» **WORK REQUEST**: Take the line with "Given: Click the" and all lines after it, through the end of the records below, and repeat them exactly.

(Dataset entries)
/---

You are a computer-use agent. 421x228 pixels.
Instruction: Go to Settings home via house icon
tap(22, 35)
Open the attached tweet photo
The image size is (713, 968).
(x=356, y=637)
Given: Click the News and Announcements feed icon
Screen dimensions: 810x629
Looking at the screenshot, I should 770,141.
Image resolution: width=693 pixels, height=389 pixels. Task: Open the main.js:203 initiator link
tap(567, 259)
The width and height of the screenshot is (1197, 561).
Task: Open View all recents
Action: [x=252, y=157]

\---

» **FINISHED TASK**:
Given: Click the News and Announcements feed icon
Screen dimensions: 810x629
Looking at the screenshot, I should 770,141.
Image resolution: width=693 pixels, height=389 pixels. Task: Open the main.js:203 initiator link
tap(567, 259)
The width and height of the screenshot is (1197, 561).
Task: Open View all recents
Action: [x=252, y=157]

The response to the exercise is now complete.